Paradoxes of teen sex

David Brooks offers argument that teens are less sexually active than we think:
When you actually look at the intimate life of America's youth, you find this heterodoxical pattern: people can seem raunchy on the surface but are wholesome within. There are Ivy League sex columnists who don't want anybody to think they are loose. There are foul-mouthed Maxim readers terrified they will someday divorce, like their parents. Eminem hardly seems like a paragon of traditional morality, but what he's really angry about is that he comes from a broken home, and what he longs for is enough suburban bliss to raise his daughter.

Read it all. Tom Wolfe certainly has a different take in his latest, which I'm reading. Safe bet that there's more to be said here on both sides.

Stop the (Guttenberg) presses!

The Independent reports on a breakthrough in technology that is unlocking some unreadable Greek manuscripts:
For more than a century, it has caused excitement and frustration in equal measure - a collection of Greek and Roman writings so vast it could redraw the map of classical civilisation. If only it was legible.
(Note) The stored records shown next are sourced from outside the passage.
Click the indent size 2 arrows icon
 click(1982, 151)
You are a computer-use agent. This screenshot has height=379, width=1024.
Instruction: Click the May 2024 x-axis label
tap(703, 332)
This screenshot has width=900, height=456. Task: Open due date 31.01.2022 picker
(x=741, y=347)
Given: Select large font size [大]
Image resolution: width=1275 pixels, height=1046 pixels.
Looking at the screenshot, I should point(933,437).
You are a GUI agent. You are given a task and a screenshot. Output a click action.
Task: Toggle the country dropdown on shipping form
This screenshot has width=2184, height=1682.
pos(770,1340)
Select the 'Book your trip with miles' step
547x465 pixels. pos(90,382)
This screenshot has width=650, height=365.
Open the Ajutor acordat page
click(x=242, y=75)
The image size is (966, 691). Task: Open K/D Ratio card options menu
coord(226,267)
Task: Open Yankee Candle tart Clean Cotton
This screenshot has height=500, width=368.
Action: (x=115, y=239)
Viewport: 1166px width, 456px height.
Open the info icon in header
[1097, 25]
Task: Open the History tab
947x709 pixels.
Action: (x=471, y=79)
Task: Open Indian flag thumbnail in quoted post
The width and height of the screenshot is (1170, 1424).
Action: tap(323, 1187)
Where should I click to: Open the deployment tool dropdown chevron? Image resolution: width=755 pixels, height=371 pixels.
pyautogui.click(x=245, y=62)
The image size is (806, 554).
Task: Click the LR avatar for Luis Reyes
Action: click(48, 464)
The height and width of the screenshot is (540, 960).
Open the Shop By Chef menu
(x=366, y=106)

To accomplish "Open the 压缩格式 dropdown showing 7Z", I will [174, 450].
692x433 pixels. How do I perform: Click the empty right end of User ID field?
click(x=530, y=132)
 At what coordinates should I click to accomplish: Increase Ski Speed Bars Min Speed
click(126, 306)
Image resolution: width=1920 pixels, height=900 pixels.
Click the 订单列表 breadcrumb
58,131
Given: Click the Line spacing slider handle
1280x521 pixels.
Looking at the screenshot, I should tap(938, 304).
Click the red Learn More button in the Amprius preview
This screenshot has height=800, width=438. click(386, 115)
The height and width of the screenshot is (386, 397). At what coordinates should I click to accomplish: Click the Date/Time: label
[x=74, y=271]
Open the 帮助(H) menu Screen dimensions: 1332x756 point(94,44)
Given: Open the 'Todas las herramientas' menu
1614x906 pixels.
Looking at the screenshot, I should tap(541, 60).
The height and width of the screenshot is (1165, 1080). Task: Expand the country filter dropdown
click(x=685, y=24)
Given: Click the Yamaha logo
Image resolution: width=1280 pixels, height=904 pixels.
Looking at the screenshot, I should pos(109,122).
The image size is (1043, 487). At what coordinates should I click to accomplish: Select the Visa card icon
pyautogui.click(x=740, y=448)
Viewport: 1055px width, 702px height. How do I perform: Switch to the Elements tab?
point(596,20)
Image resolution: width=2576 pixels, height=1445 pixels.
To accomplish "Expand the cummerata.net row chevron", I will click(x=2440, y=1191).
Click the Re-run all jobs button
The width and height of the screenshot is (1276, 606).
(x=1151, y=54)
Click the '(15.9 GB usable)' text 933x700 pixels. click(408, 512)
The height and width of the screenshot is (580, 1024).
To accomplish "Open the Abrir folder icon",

Now, in a breakthrough described as the classical equivalent of finding the holy grail, Oxford University scientists have employed infra-red technology to open up the hoard, known as the Oxyrhynchus Papyri, and with it the prospect that hundreds of lost Greek comedies, tragedies and epic poems will soon be revealed.

In the past four days alone, Oxford's classicists have used it to make a series of astonishing discoveries, including writing by Sophocles, Euripides, Hesiod and other literary giants of the ancient world, lost for millennia.

Then this:
They even believe they are likely to find lost Christian gospels, the originals of which were written around the time of the earliest books of the New Testament.
A less-than-firm grasp on the doctrine of scriptural transmission and canonicity. But fascinating, all the same.

No kidding

The Globalization Institute has a book report with a no-brainer conclusion:
The Shackled Continent is an important book. Written by Robert Guest, Africa Editor of The Economist, it provides an illuminating account of why Africa is so poor. His conclusion is that sub-Saharan Africa is poor because it is shackled by poor government. Guest has spent six years reporting from Africa, and fills the book with accounts of what he has witnessed.

Guest argues for "fair aid, free trade". He explains how aid has often been wasted on arms, to provide luxuries for the ruling elite, and to be put away in Swiss bank accounts. African leaders sometimes call for a "Marshall Plan" to help Africa like the Marshall Plan that helped rebuild Europe after World War II. But, as Guest explains, Africa has already received the equivalent of six Marshall Plans, and yet is still poor.

Saturday, April 16, 2005

Told ya

says Victor Davis Hanson to Scowcroft, Brzezinski, and Albright.

Protest in Shanghai

Ian Hamet thinks the leadership is scapegoating Japan: "I think someone in Beijing, someone who is all too familiar with both The Prince and The Art of War, has been working to divert frustration to a more acceptable target."

Wednesday, April 13, 2005

The evangelical pope?

Evangelical historian Mark Noll assesses the ways in which John Paul II did and did not bring evangelicals and Catholics closer.

Number Two?

Peter Drucker gives his take on the direction of the world economy in The National Interest. The U.S. will be strong for a long time, but is not the single dominant economy any more.

Drucker sees
four world economies emergin: a world economy of information; of money; of multinationals (one no longer dominated by American enterprises); and a mercantilist world economy of goods, services and trade.

Information:

In the long run, the most important implication is probably the impact of information on mentality and awareness. It creates new affinities and new communities. The woman student in Shanghai who taps into the Internet remains Chinese, but she sees herself at the same time as a member of a worldwide, non-national "information society." ....
Money

The next major economic crisis will most probably be a crisis of the U.S. dollar in the world economy....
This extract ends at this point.